In the excellent "A Handbook of Model Categories" (2021), cofibrant and fibrant homotopies are defined exactly as it seemed natural to me: immediately through functorial cylindrical objects / path space objects (hereinafter I will only talk about cylindrical objects), and the concept of non-functorial cylindrical objects in general not mentioned. But for proofs of elementary statements such as "cofibrate homotopy is an equivalence relation if dom is a cofibrant" Scott Balchin refers to Hovey, who proves symmetry and transitivity by constructing new cylindrical objects.
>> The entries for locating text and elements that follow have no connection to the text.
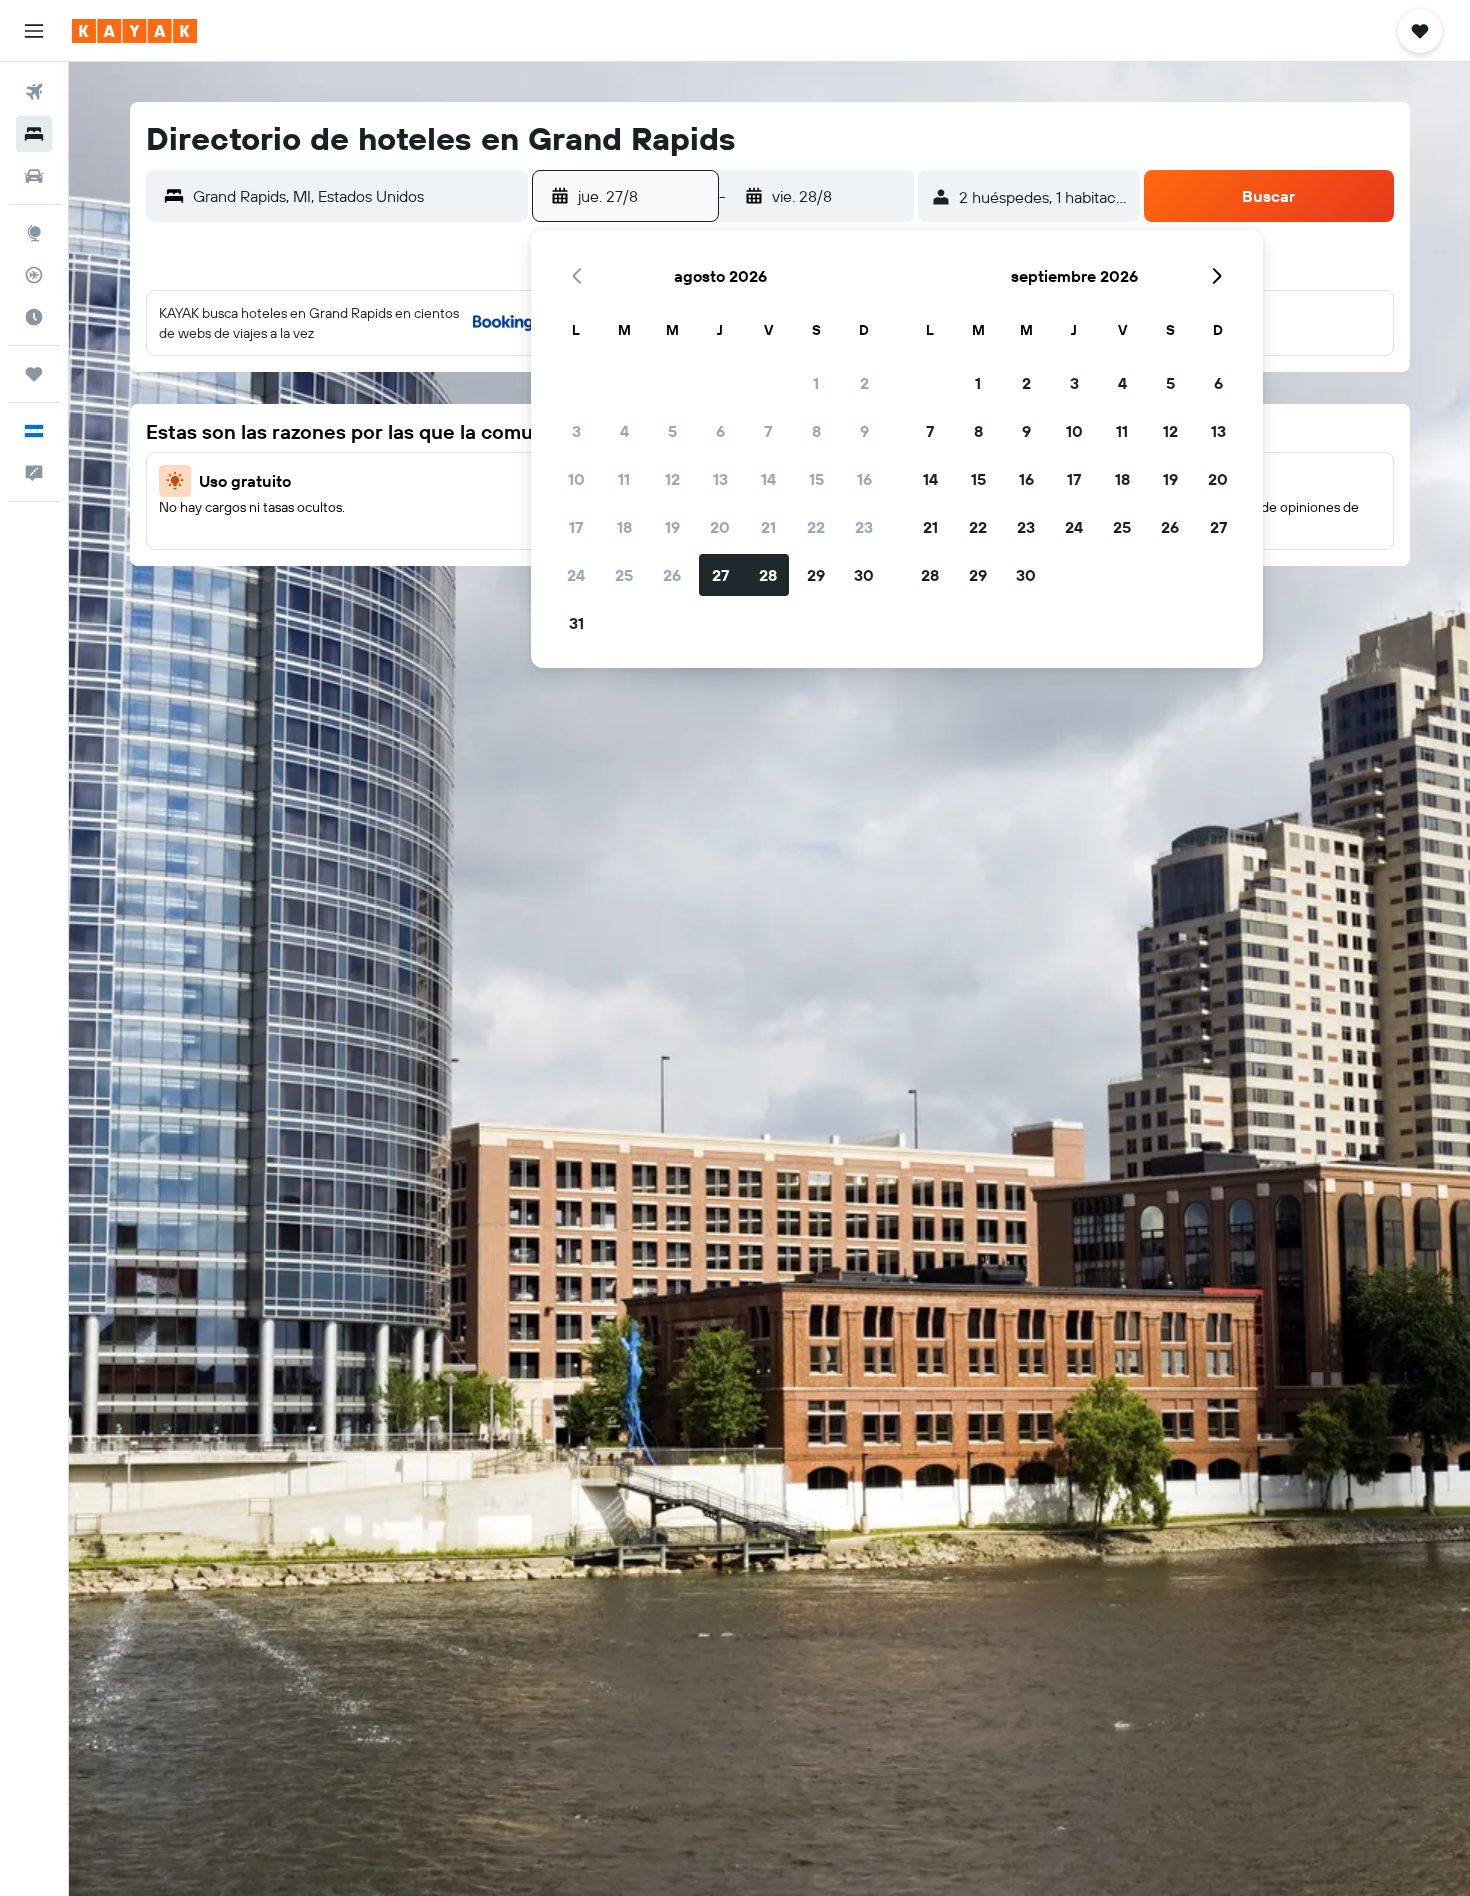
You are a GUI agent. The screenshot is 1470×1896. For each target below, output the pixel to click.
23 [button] (864, 527)
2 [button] (864, 383)
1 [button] (816, 383)
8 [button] (816, 431)
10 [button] (576, 479)
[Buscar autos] (34, 176)
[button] (34, 31)
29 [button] (816, 575)
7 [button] (768, 431)
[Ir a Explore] (34, 233)
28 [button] (768, 575)
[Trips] (34, 374)
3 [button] (576, 431)
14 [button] (768, 479)
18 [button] (624, 527)
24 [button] (576, 575)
I would like to dispense with the notion of a non-functorial cylindrical object altogether. Instead, I am attracted by the search for natural operations on functorial cylindrical objects. For example, applying the cofibrate functorial factorization to the automorphism $\rm{swap}$ (of the codiagonal morphism) defines a natural automorphism of a cylinder, which gives a natural proof of the symmetry of cofibrate homotopy.
To prove transitivity, it is natural to glue two cylinders along the upper and lower bases and construct a morphism $\alpha \colon A \times I \to A \times 2I$ such that $i_0 \circ \alpha = i_0 \circ s_0$ and $i_1 \circ \alpha = i_1 \circ s_1$. Here $i_0, i_1 \colon A \to A \times I$ are compositions of inclusions $A \to A \amalg A$ with canonical embedding $A \amalg A \to A \times I$, and $s_0, s_1$ are push-out arrows.
Is there a natural wide class of model categories (possibly with an additional structure) in which it is possible to construct such morphism $A \times I \to A \times 2I$ (at least for cofibrates $A$)? Or does the desire to limit ourselves to such categories select convenient model categories for some interesting homotopy categories? (I'm just starting to learn model categories)
P.S. Of course, I write function composition in direct order (less common).
UPD. The question has been slightly edited, see version history for the context of Mike Shulman's answer.